-- Start Excerpt to read --

2015-11-13 Thread Mark Blackman
On 12 Nov 2015, at 19:35, Alfred Perlstein  wrote:
> 
> I'm adding Freebsd-virtualization to this thread as both problems point to 
> some possible issue with FreeBSD as a guest.  (although a bare metal 
> comparison should likely be done as well).
> 
> -Alfred
> 
>> On 11/12/15 11:26 AM, Vladimir Bogrecov wrote:
>> Hello,
>> 
>> I'm developing a little project on Python 3.5. The server's operating
>> system is FreeBSD 10.2. Today I decided to do a little test "just for fun"
>> and the result has confused me. I ran the following code
>> 
>> import random
>> import time
>> 
>> 
>> def test_sort(size):
>> sequence = [i for i in range(0, size)]
>> random.shuffle(sequence)
>> start = time.time()
>> ordered_sequence = sorted(sequence)
>> print(time.time() - start)

-- End Excerpt to read --

§ Request 1: In the records, take the part that opens with the line containing "The image size is (1568, 772)." and closes with the line containing "coord(911,190)", and rewrite those lines with "pixels" swapped for "px" and nothing else altered. Return only those lines.

-- Start Data excerpts --

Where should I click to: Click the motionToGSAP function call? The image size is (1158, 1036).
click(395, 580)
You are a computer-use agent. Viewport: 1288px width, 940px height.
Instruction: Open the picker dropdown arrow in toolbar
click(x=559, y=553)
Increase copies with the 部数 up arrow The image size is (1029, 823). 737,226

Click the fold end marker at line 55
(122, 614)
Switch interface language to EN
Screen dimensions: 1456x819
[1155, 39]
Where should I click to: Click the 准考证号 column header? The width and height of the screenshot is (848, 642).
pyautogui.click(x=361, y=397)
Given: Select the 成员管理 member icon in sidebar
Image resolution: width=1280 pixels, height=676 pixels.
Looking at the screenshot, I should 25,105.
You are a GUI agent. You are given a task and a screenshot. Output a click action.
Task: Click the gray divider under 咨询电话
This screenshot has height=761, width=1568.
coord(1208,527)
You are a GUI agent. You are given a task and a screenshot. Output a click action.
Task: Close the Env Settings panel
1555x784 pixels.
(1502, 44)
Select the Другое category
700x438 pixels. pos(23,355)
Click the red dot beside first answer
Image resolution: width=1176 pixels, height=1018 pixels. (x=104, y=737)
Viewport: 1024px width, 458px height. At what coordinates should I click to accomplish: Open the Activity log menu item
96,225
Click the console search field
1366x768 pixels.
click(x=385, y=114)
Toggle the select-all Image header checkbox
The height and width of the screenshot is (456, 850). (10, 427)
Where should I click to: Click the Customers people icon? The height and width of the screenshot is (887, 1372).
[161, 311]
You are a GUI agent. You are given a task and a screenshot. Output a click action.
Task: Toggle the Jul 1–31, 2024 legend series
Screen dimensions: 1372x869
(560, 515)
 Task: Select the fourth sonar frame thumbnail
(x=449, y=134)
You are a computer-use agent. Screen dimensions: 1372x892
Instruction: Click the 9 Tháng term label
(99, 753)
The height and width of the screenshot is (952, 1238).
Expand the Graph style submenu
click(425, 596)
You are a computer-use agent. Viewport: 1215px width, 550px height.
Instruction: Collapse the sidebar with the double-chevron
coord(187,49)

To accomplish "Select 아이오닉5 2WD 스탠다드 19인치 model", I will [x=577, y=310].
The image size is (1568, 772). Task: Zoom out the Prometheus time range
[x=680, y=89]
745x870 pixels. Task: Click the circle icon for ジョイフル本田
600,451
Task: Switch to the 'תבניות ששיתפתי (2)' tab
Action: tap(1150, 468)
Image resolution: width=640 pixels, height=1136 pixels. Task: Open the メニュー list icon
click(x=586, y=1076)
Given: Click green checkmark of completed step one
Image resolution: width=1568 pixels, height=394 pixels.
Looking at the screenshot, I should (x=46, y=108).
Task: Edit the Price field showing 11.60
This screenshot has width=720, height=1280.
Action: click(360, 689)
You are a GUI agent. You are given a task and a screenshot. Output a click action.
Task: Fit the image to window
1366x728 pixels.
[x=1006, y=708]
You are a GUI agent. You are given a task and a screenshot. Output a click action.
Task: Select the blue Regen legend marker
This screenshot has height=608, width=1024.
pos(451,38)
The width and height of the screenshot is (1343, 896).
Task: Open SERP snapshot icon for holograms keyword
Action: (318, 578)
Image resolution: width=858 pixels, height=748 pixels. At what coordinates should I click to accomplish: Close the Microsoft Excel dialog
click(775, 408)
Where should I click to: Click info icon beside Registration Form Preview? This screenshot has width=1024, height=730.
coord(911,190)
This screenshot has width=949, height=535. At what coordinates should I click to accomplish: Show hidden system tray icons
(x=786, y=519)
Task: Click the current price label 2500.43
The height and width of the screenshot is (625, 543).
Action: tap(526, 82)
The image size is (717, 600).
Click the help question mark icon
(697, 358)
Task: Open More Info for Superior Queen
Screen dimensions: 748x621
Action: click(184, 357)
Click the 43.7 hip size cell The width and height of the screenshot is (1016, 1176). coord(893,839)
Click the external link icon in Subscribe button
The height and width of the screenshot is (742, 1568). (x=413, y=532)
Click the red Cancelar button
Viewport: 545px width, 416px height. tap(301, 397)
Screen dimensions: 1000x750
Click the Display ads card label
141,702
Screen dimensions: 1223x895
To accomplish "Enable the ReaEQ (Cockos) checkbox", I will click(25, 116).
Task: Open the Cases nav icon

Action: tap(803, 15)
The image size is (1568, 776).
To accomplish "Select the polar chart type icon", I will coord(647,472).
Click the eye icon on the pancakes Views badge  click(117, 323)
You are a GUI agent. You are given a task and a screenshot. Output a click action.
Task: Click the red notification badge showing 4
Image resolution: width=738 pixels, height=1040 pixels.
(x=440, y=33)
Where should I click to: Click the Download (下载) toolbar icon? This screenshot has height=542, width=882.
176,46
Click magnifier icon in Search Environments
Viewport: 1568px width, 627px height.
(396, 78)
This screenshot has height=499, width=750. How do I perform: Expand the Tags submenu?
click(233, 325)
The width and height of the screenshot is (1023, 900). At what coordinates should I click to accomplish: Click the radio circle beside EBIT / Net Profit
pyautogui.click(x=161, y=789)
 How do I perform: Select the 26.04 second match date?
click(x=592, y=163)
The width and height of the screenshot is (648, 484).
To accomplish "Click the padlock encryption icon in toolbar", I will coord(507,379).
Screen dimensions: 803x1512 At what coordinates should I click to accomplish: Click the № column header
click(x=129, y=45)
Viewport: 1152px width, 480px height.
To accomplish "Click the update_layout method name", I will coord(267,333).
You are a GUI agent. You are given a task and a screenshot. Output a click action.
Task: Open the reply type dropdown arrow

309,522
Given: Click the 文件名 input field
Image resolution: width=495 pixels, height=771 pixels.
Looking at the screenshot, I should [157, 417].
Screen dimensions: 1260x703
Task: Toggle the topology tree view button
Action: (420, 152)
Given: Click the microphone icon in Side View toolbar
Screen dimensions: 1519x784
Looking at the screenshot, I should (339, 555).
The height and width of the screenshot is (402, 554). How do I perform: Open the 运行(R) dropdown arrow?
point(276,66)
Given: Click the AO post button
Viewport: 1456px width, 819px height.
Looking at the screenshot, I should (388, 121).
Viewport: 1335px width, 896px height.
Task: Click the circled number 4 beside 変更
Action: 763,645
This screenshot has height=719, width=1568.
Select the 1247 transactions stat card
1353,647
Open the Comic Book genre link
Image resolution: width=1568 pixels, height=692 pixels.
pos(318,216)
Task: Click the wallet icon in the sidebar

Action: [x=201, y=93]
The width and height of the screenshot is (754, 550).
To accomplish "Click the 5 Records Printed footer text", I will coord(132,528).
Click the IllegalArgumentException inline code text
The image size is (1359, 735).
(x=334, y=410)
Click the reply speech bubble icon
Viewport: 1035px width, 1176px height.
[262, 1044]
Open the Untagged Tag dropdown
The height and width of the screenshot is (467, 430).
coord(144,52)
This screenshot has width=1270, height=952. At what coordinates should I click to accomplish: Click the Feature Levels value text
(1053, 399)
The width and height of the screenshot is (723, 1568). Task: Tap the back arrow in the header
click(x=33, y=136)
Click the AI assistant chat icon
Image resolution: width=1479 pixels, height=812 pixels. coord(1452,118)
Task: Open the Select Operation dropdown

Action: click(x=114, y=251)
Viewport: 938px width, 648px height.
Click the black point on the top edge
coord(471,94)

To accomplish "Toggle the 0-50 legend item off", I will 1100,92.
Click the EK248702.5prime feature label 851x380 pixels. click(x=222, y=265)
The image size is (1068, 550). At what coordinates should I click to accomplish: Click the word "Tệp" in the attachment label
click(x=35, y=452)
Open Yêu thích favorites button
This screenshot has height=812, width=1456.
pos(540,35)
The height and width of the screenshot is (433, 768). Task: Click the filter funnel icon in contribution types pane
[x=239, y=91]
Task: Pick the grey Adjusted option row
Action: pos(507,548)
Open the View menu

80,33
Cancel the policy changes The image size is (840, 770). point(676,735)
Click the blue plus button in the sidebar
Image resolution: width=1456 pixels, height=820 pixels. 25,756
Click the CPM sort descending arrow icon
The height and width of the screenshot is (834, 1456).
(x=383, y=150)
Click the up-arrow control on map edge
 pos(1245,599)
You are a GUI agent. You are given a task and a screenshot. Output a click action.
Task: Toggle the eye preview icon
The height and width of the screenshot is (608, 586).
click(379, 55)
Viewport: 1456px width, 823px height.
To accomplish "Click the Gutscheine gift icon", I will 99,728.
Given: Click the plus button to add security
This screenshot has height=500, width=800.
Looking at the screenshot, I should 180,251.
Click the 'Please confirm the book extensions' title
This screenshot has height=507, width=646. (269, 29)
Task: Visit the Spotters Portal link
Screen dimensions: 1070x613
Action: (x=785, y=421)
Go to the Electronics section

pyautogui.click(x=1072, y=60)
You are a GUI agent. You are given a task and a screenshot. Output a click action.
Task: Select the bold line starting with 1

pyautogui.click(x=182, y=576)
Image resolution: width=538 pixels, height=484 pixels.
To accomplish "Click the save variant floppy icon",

-- End Data excerpts --

§ Request 2:
Using the mailing-list excerpt, answer each question:
(a) Which Python version is the project being developed on?
(b) What operating system and version does the server run?
(c) Which list did Alfred Perlstein add to the thread?

§ Complete response 1:
The image size is (1568, 772). Task: Zoom out the Prometheus time range
[x=680, y=89]
745x870 px. Task: Click the circle icon for ジョイフル本田
600,451
Task: Switch to the 'תבניות ששיתפתי (2)' tab
Action: tap(1150, 468)
Image resolution: width=640 px, height=1136 px. Task: Open the メニュー list icon
click(x=586, y=1076)
Given: Click green checkmark of completed step one
Image resolution: width=1568 px, height=394 px.
Looking at the screenshot, I should (x=46, y=108).
Task: Edit the Price field showing 11.60
This screenshot has width=720, height=1280.
Action: click(360, 689)
You are a GUI agent. You are given a task and a screenshot. Output a click action.
Task: Fit the image to window
1366x728 px.
[x=1006, y=708]
You are a GUI agent. You are given a task and a screenshot. Output a click action.
Task: Select the blue Regen legend marker
This screenshot has height=608, width=1024.
pos(451,38)
The width and height of the screenshot is (1343, 896).
Task: Open SERP snapshot icon for holograms keyword
Action: (318, 578)
Image resolution: width=858 px, height=748 px. At what coordinates should I click to accomplish: Close the Microsoft Excel dialog
click(775, 408)
Where should I click to: Click info icon beside Registration Form Preview? This screenshot has width=1024, height=730.
coord(911,190)

§ Complete response 2:
(a) Python 3.5
(b) FreeBSD 10.2
(c) Freebsd-virtualization